Objective 1
Rename "author" to "writer" in the listing, starting at the line containing "Screen dimensions: 1008x1198" and ending at the line containing "Action: (x=201, y=819)", and leave everything else unchanged. Give only those lines, without the pictures.

======== Excerpted passage ========

I suggest you take your own advice and report back.
Then read Mr. Kirwan's contribution to see why you
are seriously mistaken with your assertion.

> In fact, it is *so* proportional that this is one of the most linear
> temperature sensors you will find, from near absolute zero until
> the junction melts.

I expect the leads will melt first. And long
before that happens, the approximations
underlying the diode equation will fail to
be useful predictors of the junction voltage.

--
--Larry Brasfield
email: (E-Mail Removed)
Above views may belong only to me.

Jonathan Kirwan wrote:
> On Thu, 26 May 2005 03:18:28 GMT, "Ban" <(E-Mail Removed)> wrote:
>
>> Blake wrote:
>>> Recently I was looking into the use of a diode as a temperature
>>> sensor. I decided to start with the "Diode Equation":
>>>
>>> Id=Is*(exp(qVd/NKT)-1)
>>>
>>> This equation predicts that an increase in temperature T will result
>>> in an increase in diode voltage Vd, assuming constant current. But I
>>> know from experience that the opposite is true. Diode voltage drops
>>> as temperature increases.
>>>
>>> What gives? Is saturation current (Is) a function of temperature,
>>> strong enough to reverse the upward dVd/dT predicted by the diode
>>> equation? Or do I completely misunderstand the basics here?
>>
>> Yes you misunderstand, look at the equation. The temperature T is
>> appearing in the denominator making the *current* increase with
>> constant Vd, or in other words you need less voltage for the same
>> current. The relationship dVd/dT (partial d) is roughly -2mV/K.

======== Records shown ========

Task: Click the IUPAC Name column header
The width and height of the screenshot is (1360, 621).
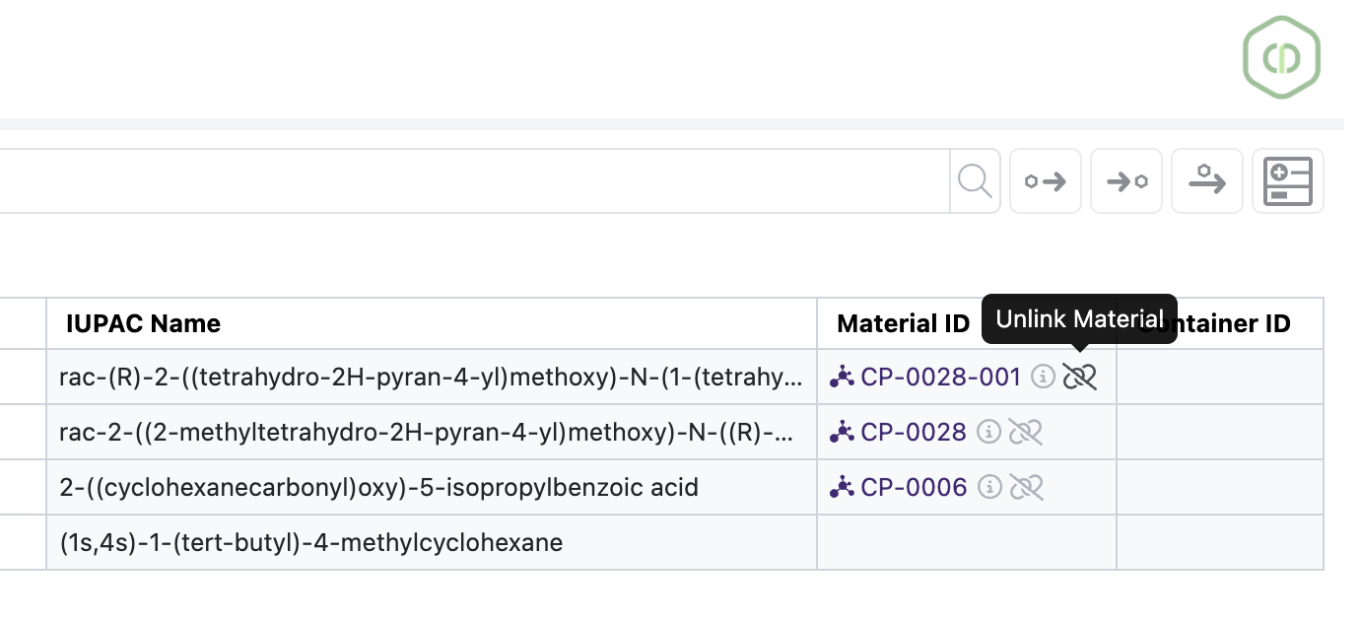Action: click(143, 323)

========
======== Records shown ========

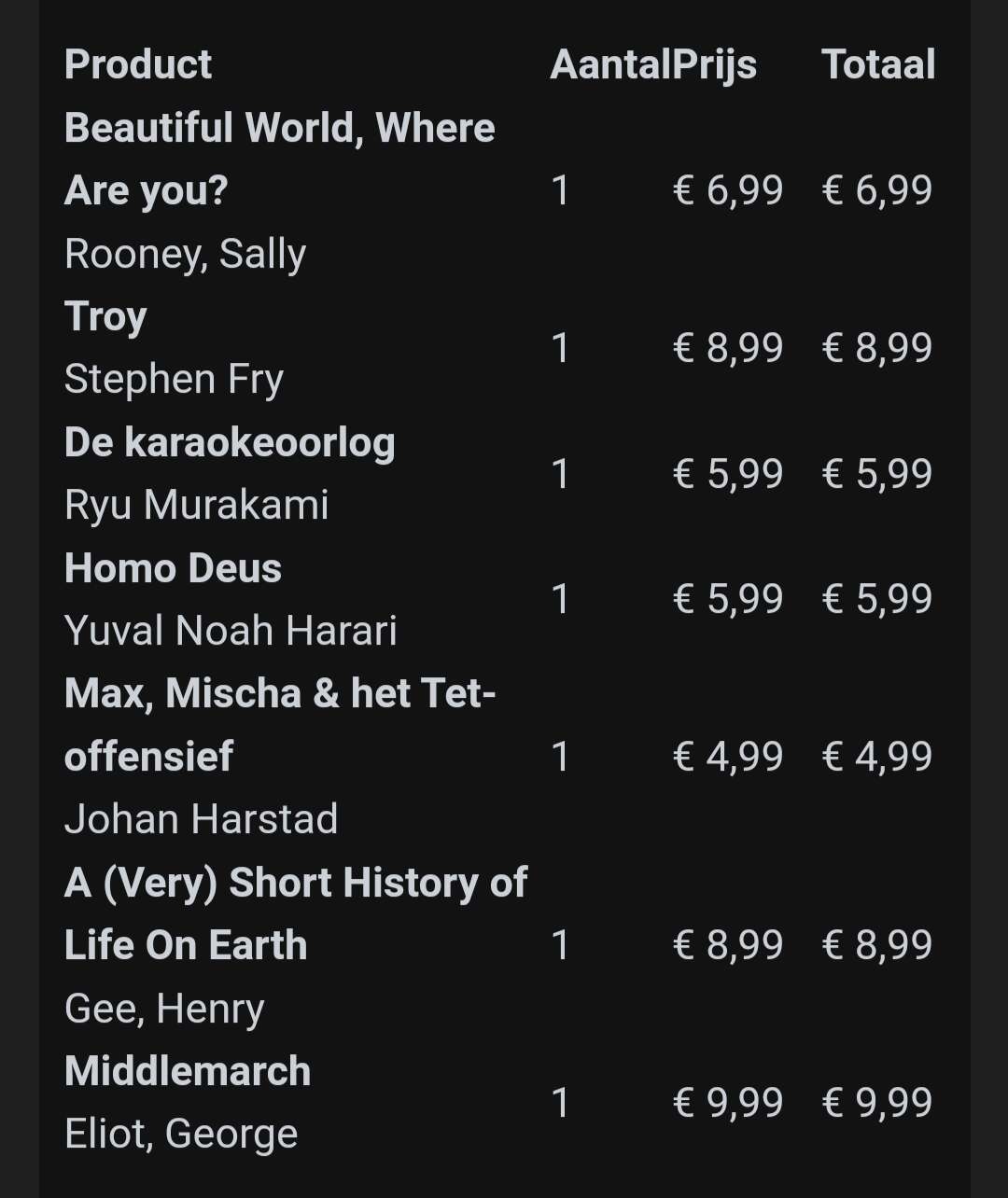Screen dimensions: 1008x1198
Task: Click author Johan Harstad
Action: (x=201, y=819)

========
======== Records shown ========

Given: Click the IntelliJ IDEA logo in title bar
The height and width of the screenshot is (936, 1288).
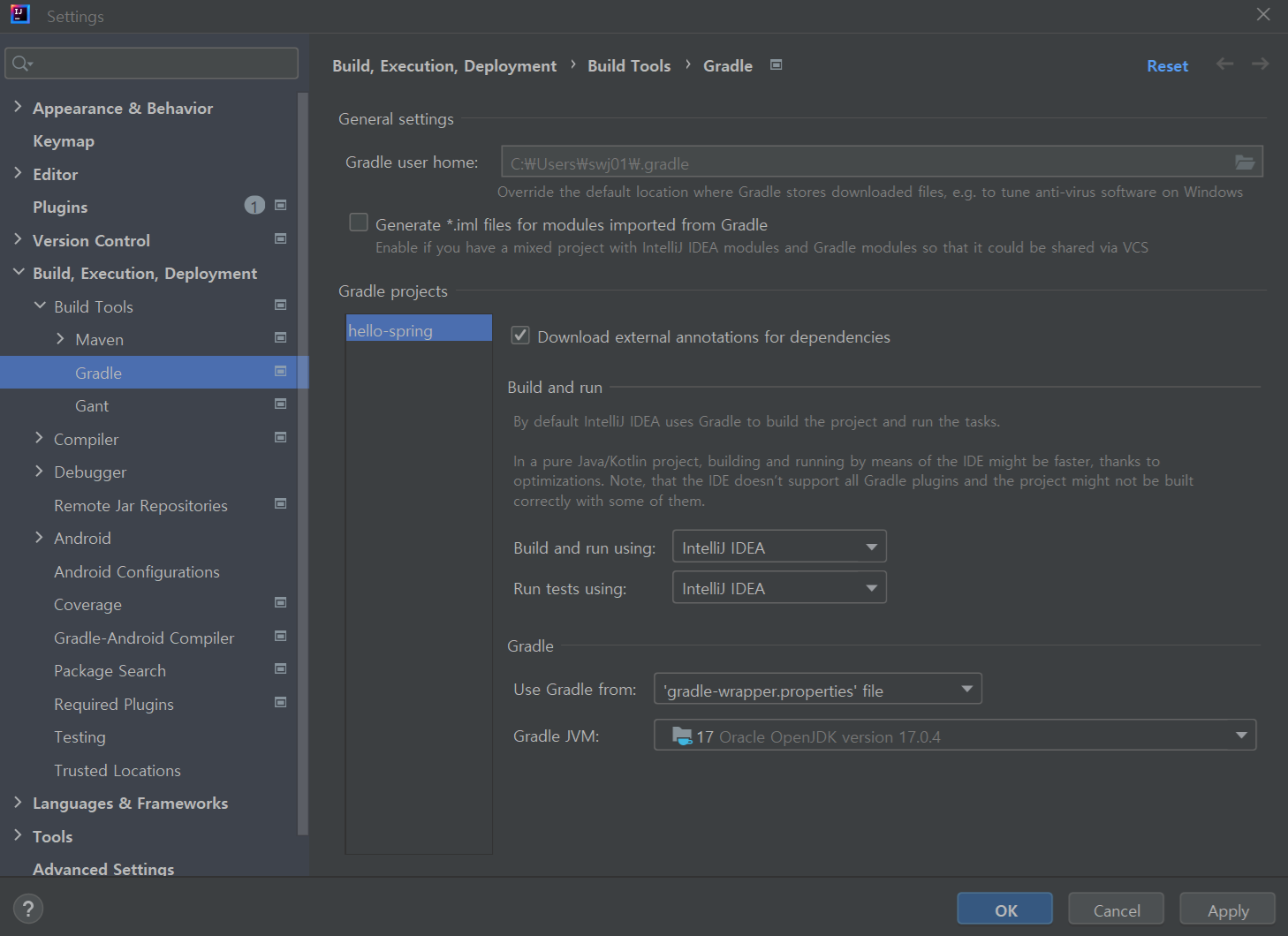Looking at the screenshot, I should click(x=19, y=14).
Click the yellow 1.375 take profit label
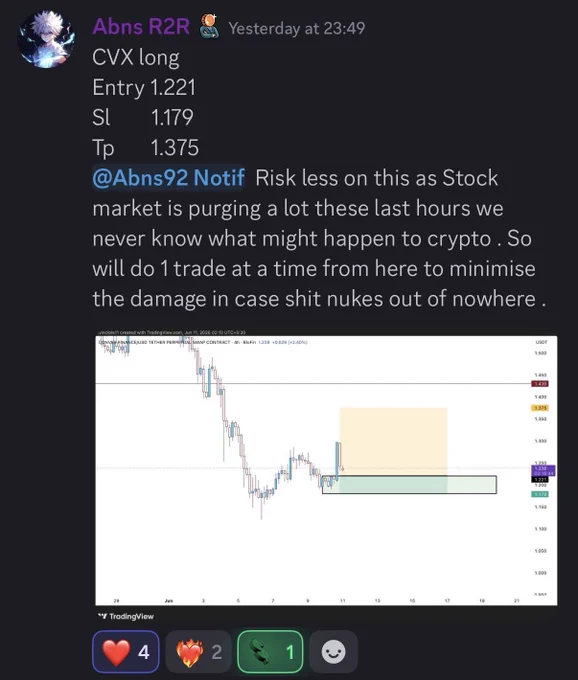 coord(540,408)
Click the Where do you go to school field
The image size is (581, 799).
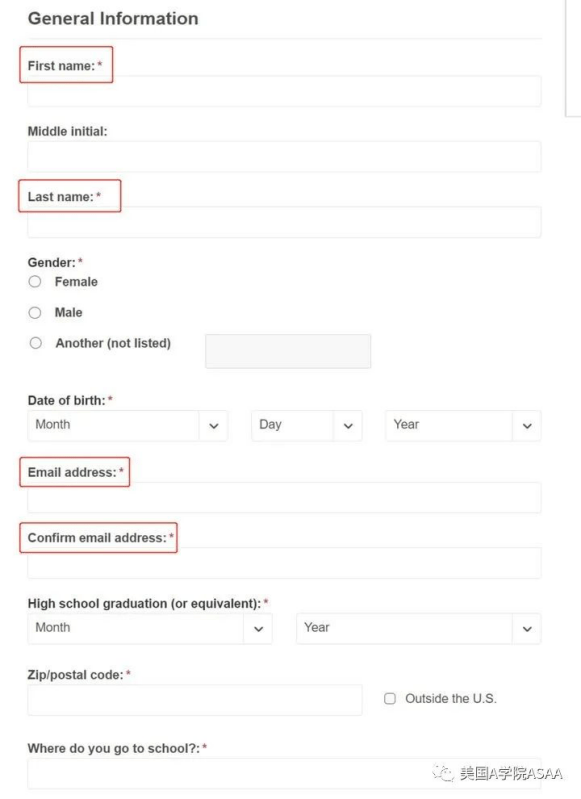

========

Objective 2
Reproduce the diode temperature discussion word for word, starting at "I expect the" and ending at "email: (E-Mail Removed)".

Result 1
Screen dimensions: 1008x1198
Task: Click writer Johan Harstad
Action: (x=201, y=819)

Result 2
I expect the leads will melt first. And long
before that happens, the approximations
underlying the diode equation will fail to
be useful predictors of the junction voltage.

--
--Larry Brasfield
email: (E-Mail Removed)